What $GME has taught me in 36 hours of day trading


Jumped on the $GME bandwagon on Friday, 4 @ ~316. My 36 hours of day trading has already taught me that no matter how this plays out, I will never YOLO on a bubble ever again.

The principle seemed straightforward: hedge funds got lazy/greedy, over-shorted their positions, bet against a company that wasn't actually going under, and some astute monkies on reddit caught them and triggered a short squeeze. Even as someone who knows almost nothing about the stock market, the basic premise makes sense. But the devil's in the details, and hype is blinding.

First red flag was when I realized /u/DeepFuckingValue did not bet on the short squeeze, he bet on undervalued stock price over a year ago. He has also trimmed his position such that no matter what happens in the squeeze, he walks away with 8 figures. So the people screaming “if he's still in, I'm still in!” and “look at those brass balls, if he can lose $5MM in a day then I can hold” are really living up to the dumb ape meme. He didn't lose $5MM yesterday, he lost $5MM in *unrealized gains*, there is a *huge* difference.

Second red flag was a common sense idea that hedge funds won't go down without a fight, and they have literally billions of dollars and decades of experience. You don't get that without learning how to game the system in complex, subtle ways. So even if they are still heavily shorted (which they might not even be anymore), and even if somehow r/WSB is holding some kind of meaningful leverage over them, that doesn't rule out the very real possibility they have a dozen ways out of this that people like me have no idea about.

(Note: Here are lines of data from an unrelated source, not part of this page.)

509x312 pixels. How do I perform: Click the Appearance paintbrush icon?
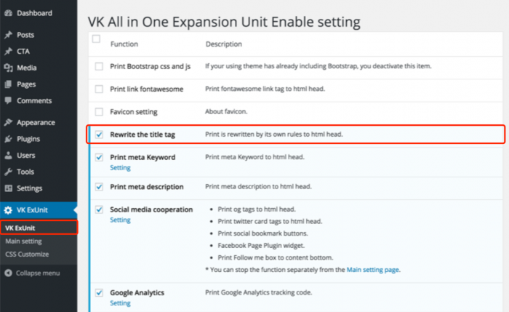pyautogui.click(x=9, y=122)
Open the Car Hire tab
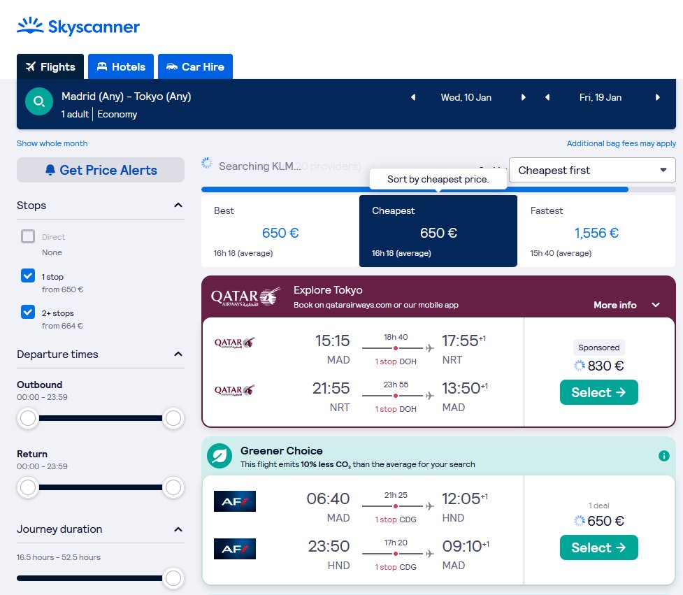This screenshot has width=683, height=595. click(x=195, y=67)
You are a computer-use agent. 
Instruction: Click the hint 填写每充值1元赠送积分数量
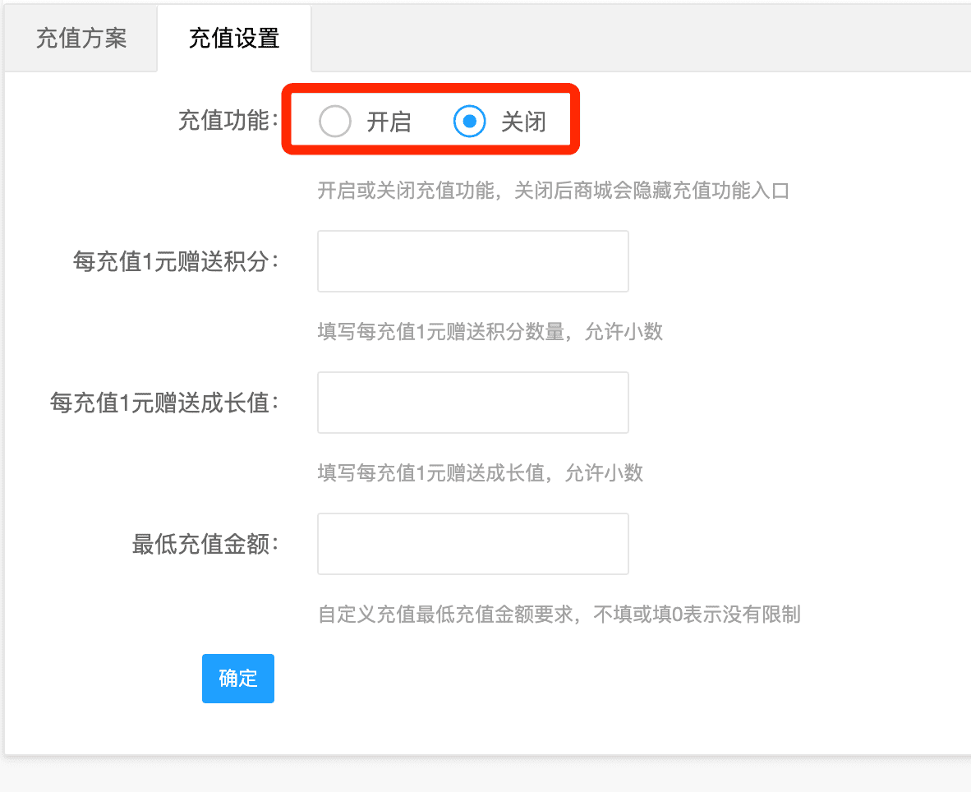[490, 332]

But even in the off chance that somehow this turns around, and $GME does go “to the moon,” that doesn't change the fact that it's bad long-term strategy to bet on bubbles and jump on bandwagons. They almost certainly fail, and if they don't, they only serve to inflate egos that will fall even harder on the next gamble. I'm still holding my shares but I don't expect to see my ~$1200 ever again. In the off chance I break even or see a profit here, I will count it as dumb luck and use it as seed money to learn how to invest in real long term gains.

Edit: holy shit RIP my inbox. No way I can read all that.

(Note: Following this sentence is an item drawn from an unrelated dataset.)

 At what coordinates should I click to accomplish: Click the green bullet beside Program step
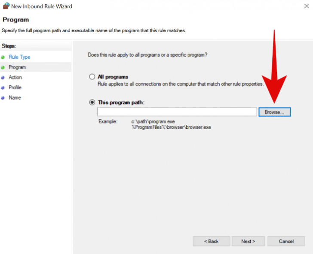pos(3,67)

Want to clarify a few things. Not financial advice.

My position: I knew I was late to the party. I wanted to gamble. I knew what I was doing, and (mostly) why I did it. Hindsight showed me it was more based on emotion than I wanted to admit, but still, I'm not surprised by the outcome so far, and I'm totally OK with taking the L and calling it a lesson learned. I don't blame DFV, WSB, or anyone for my choices. I own them, even proudly, because I wanted to step out and take a calculated risk vs. sit on the sidelines out of fear of loss. I'm holding because I already bought my tickets to this ride, want to see this thing play out, and I'm fine with gambling the final $300 on the outside chance things turn around.

Your positions: brothers, sisters, nonbinary siblings: you are not your portfolio. whether up or down, your value is not based on how big or small an imaginary number is. you are a human being on the bleeding edge of 3.5 BILLION years of evolution, you have more actual success in your past and potential success in your future than you'll ever know. 12 years ago I was a penniless alcoholic literally stealing change from my grandpa to get loaded on 211 Steel Reserve. I hit my bottom, joined AA, and now I'm a network engineer, wife, kids, the whole lot. Anything is possible if you don't give up on yourself. But I know it's not that easy, we all need borrowed self-esteem before we can see the real value inside. So if this $GME gamble hit you hard, please reach out to someone. don't give up. Hell, this bubble isn't even over, it might even turn around! But either way, don't give up.

Edit2:

wow, never expected this to go this far. wrote it on my way out the door as a way to cope with the situation. read a ton of replies, probably missed most of them. thanks for all the love and hate and everything inbetween! A few more points:

  • Agreed that RH deserves to be held accountable. No question they manipulated this.
  • Agreed it's not over yet. the squeeze could happen. but if it does, my main personal takeaway from this experience will stand: I won't speculate on bubbles anymore. This is my position if I lose everything or make $100k.
  • if you posted gains, that's awesome! so glad for you, I wish you the best!

Edit3 2/3/21:

Full disclosure, I closed my position this morning at a ~$900 realized loss.

My gut says the squeeze happened, short interest isn't what I thought it was on Friday, and the stock will return to actual value soon.

Edit4 2/25/21:

I stand by my decisions, both to buy and to sell. I don't speculate on bubbles. Period. But you can do whatever the fuck you want with your money and you'll never find me shaming you about it.